À Bastogne, près de 200 personnes ont passé le cap de la nouvelle année lors d’un réveillon solidaire organisé par la Croix-Rouge. Une soirée pour rompre la solitude, partager un repas et, pour beaucoup, souffler à l’aube de 2026. 

À Bastogne, le passage à la nouvelle année s’est vécu comme ailleurs : un compte à rebours, des vœux, de la musique. La fête! Sauf qu’ici, ce réveillon avait une particularité: il était solidaire. Organisée par la Croix-Rouge, la soirée a rassemblé près de 200 personnes venues franchir ensemble le cap de 2026. Jamais auparavant, il n'y avait eu autant de monde à l'Athénée. Et c'est grâce à une communication accrue de la part des organisateurs qu'on en est arrivé à pareil chiffre.

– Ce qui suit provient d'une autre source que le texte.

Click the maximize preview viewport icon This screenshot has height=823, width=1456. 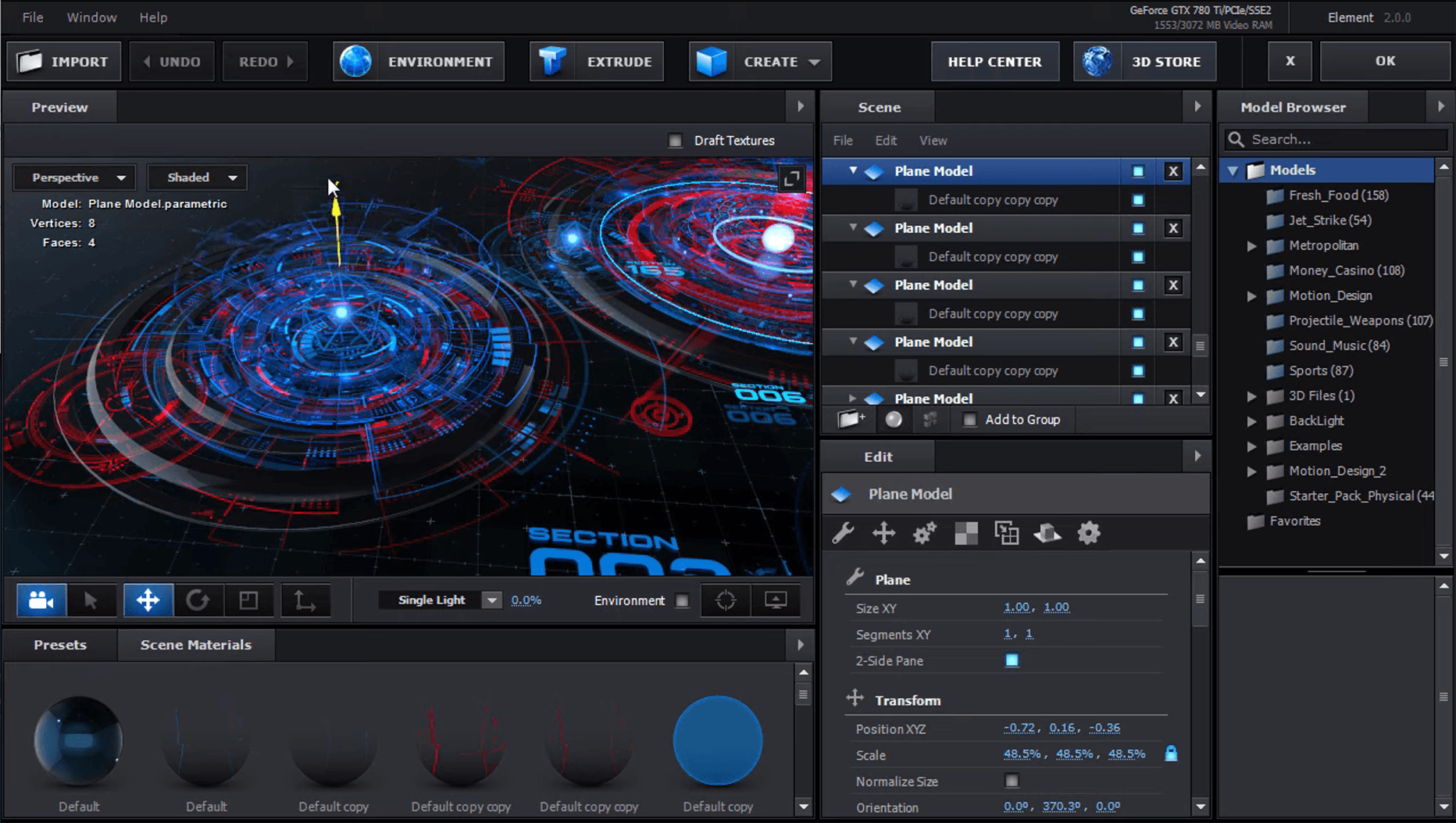coord(791,179)
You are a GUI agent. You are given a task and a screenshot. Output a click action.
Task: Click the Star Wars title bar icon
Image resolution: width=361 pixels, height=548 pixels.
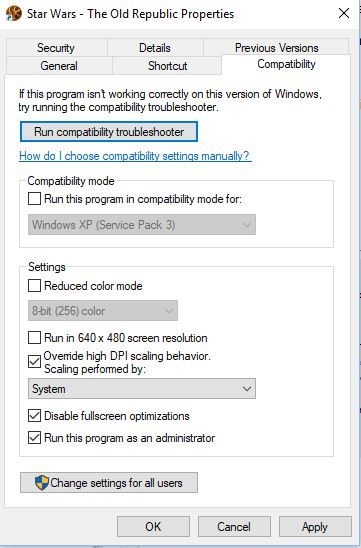[14, 14]
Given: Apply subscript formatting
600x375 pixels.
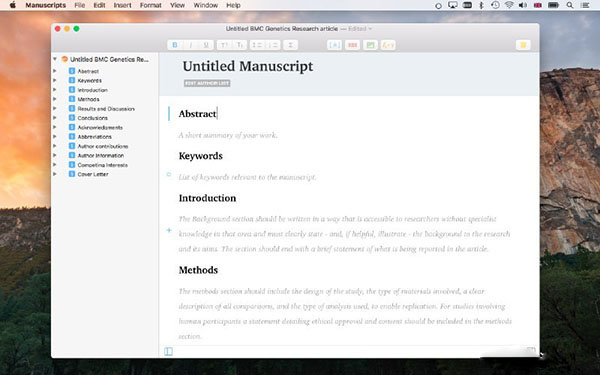Looking at the screenshot, I should 240,45.
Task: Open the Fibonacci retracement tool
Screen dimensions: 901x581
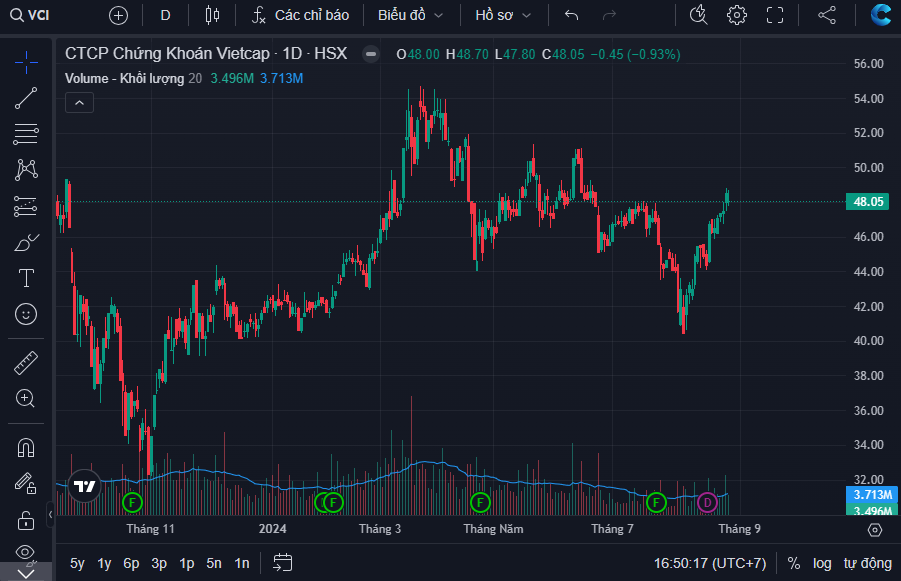Action: pos(27,134)
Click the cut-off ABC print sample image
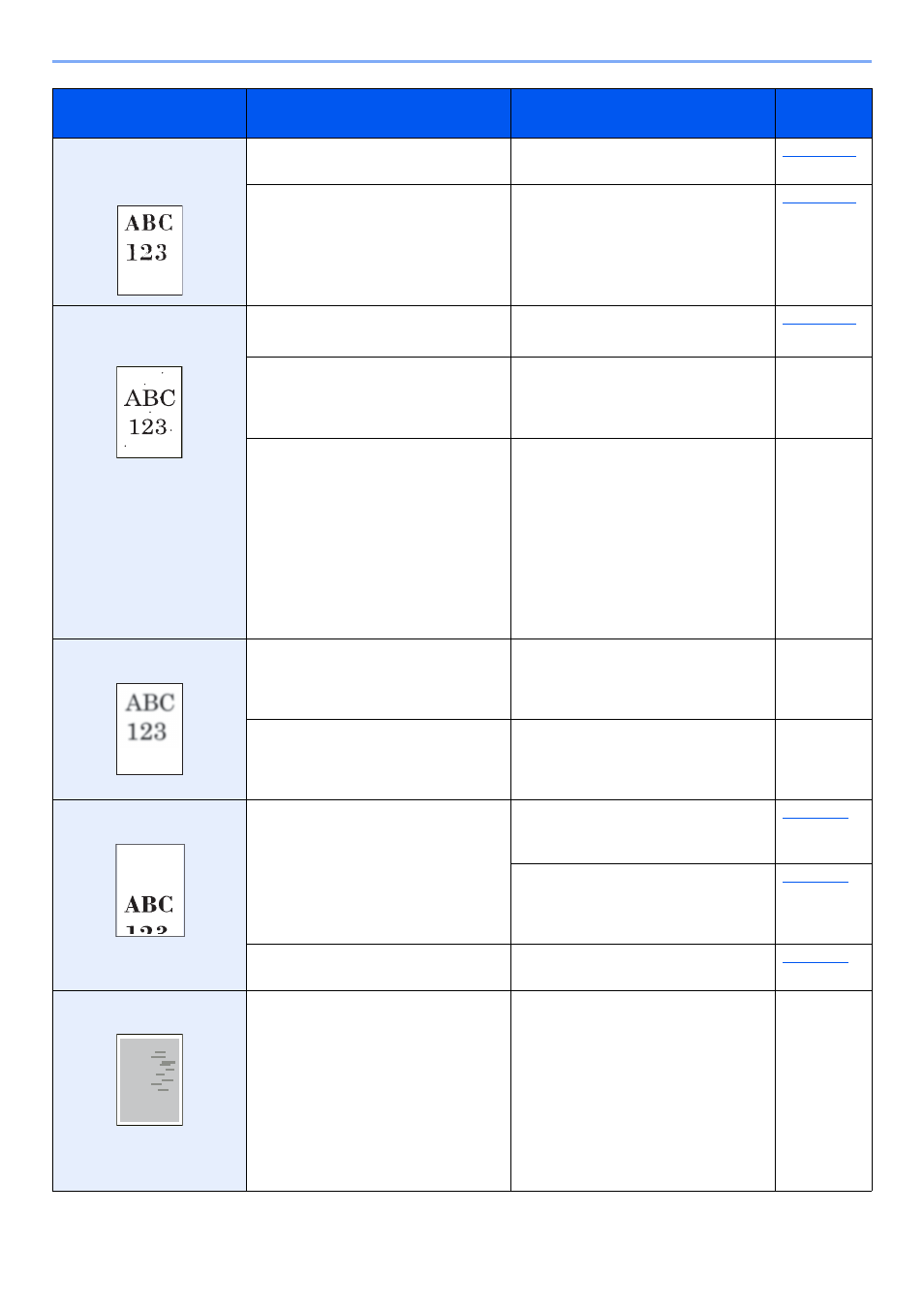 tap(150, 890)
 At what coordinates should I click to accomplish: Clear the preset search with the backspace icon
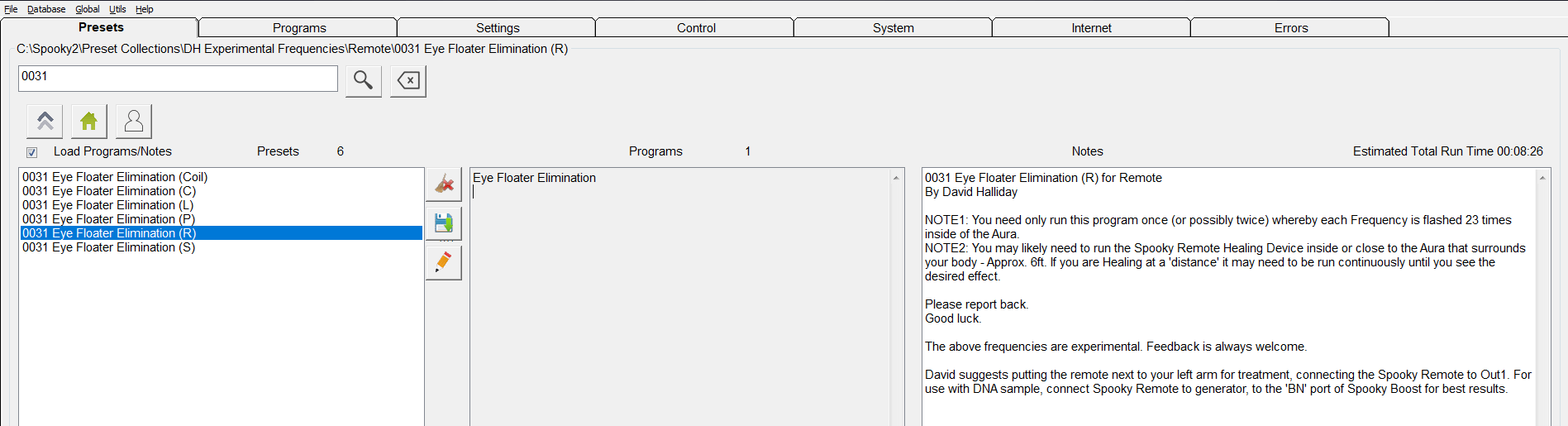408,80
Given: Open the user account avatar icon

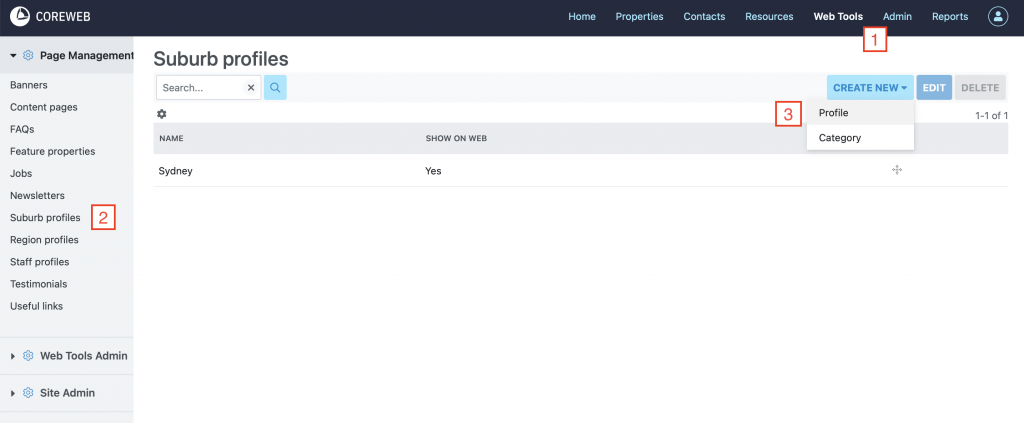Looking at the screenshot, I should click(x=998, y=16).
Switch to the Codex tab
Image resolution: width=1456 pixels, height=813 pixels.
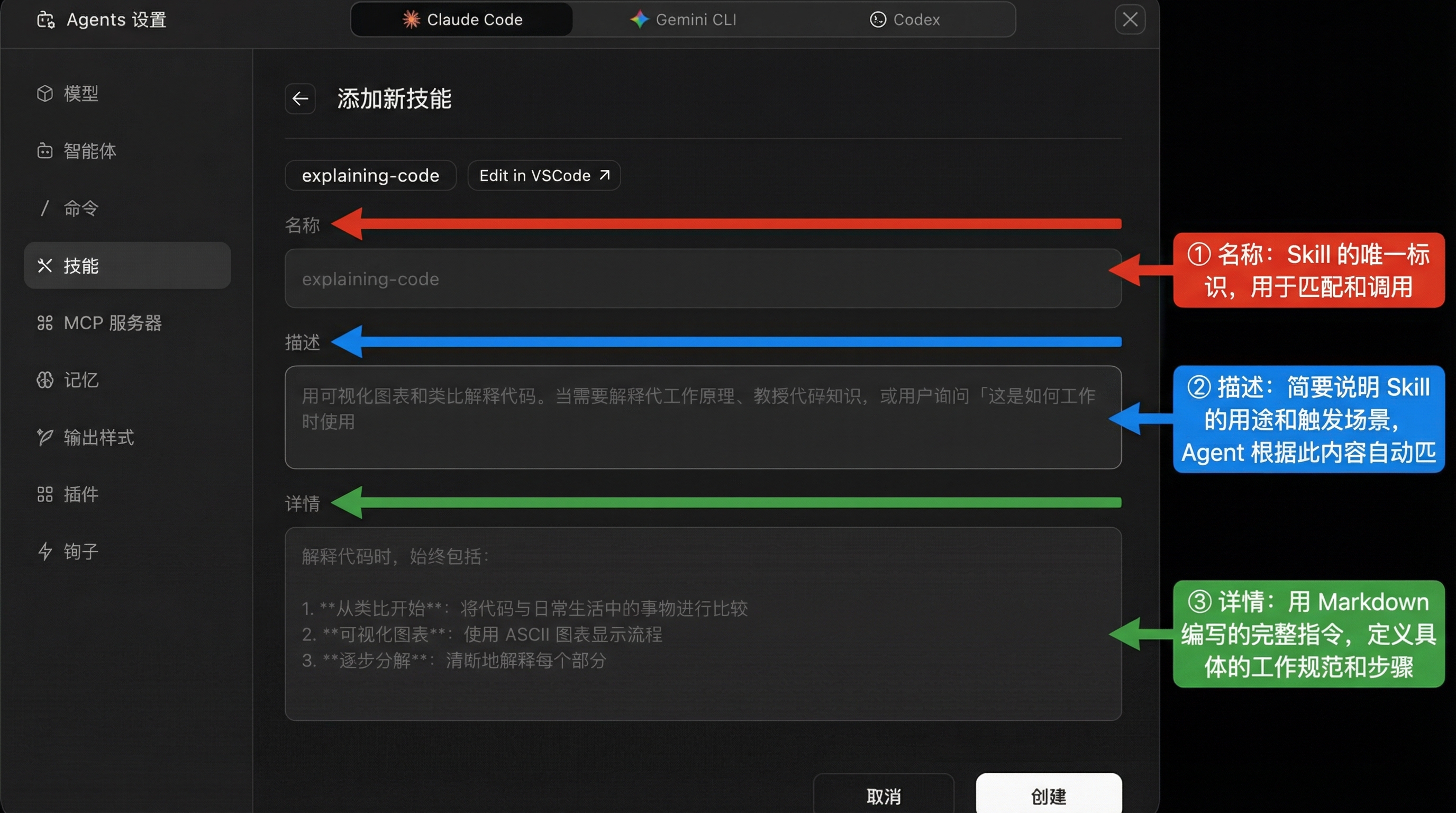904,20
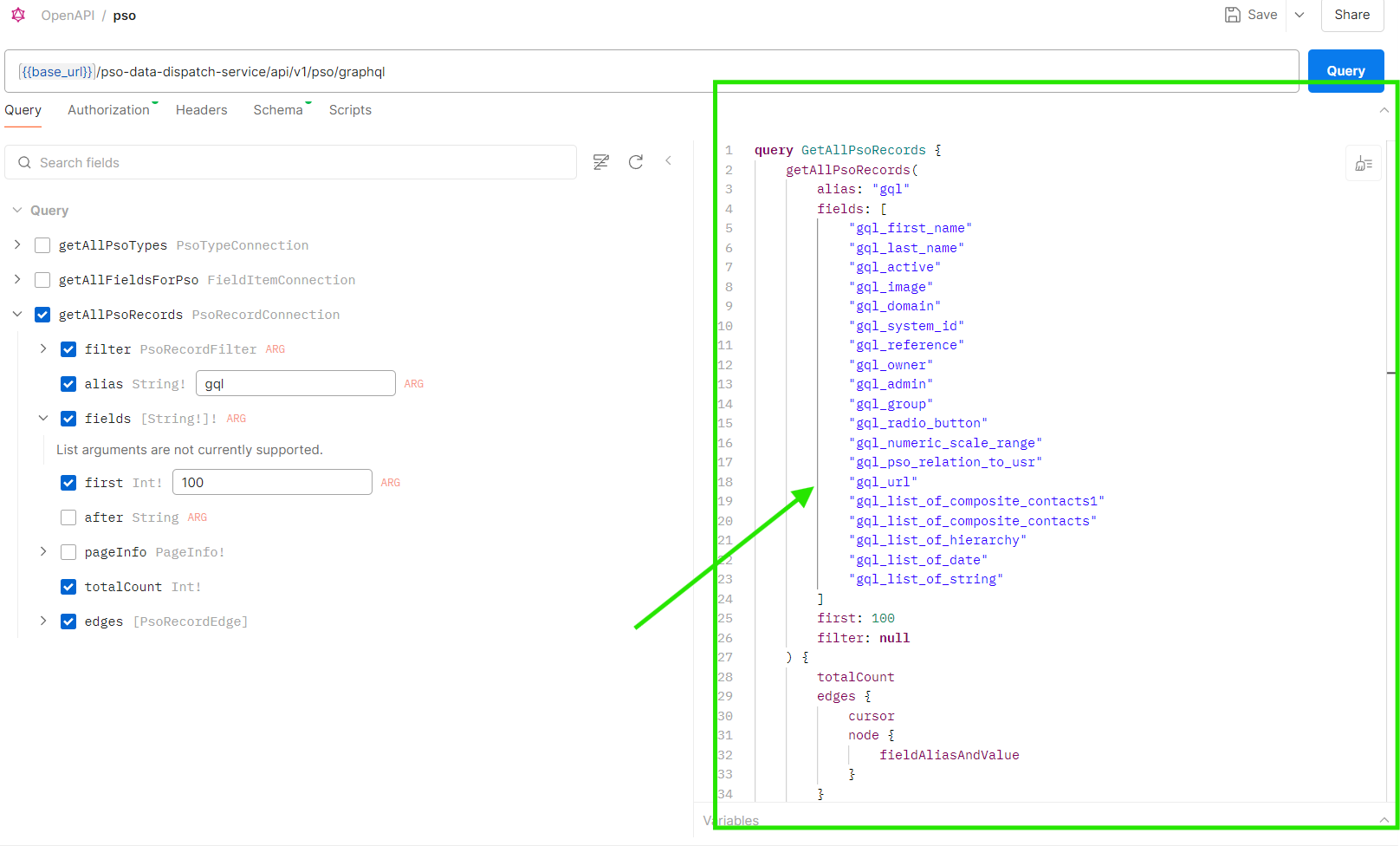Collapse the fields panel with left chevron

[x=668, y=161]
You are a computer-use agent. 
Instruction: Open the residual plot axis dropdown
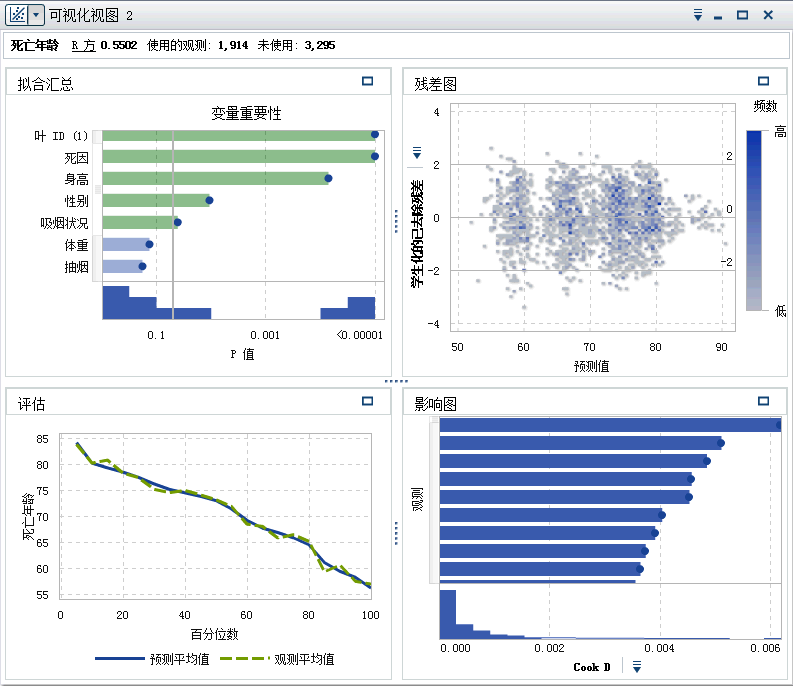[x=418, y=152]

Les inscriptions ont été ouvertes plus tôt et la communication intensifiée. Résultat : la soirée affichait complet bien avant la fin de l’année, confirmant une réalité sociale de plus en plus présente sur le terrain. En plus, nous avons ouvert la soirée à des personnes qui n'habitent pas "que" les communes de Bastogne, Bertogne, Vaux sur Sûre et Ste Ode.", explique en substance le responsable de La Croix rouge 

Parmi les participants, des profils très différents, mais un même besoin : ne pas rester seul. Des familles, des personnes isolées qui ont connu une année 2025 difficile. Ce soir, on oublie (un peu) ses problèmes. Tous réunis autour d’un repas, dans une ambiance conviviale, rythmée par la musique et les moments de partage. Mais cette parenthèse ne gomme pas toutes les difficultés qu quotidien. Alberte, pensionnée, venue pour ne pas rester seule, le résume sans détour : « Ici, on retrouve le sourire. Mais quand on rentre chez soi, les problèmes peuvent revenir. » Quant à Julie, mère célibataire, elle est venue avec ses quatre enfants. 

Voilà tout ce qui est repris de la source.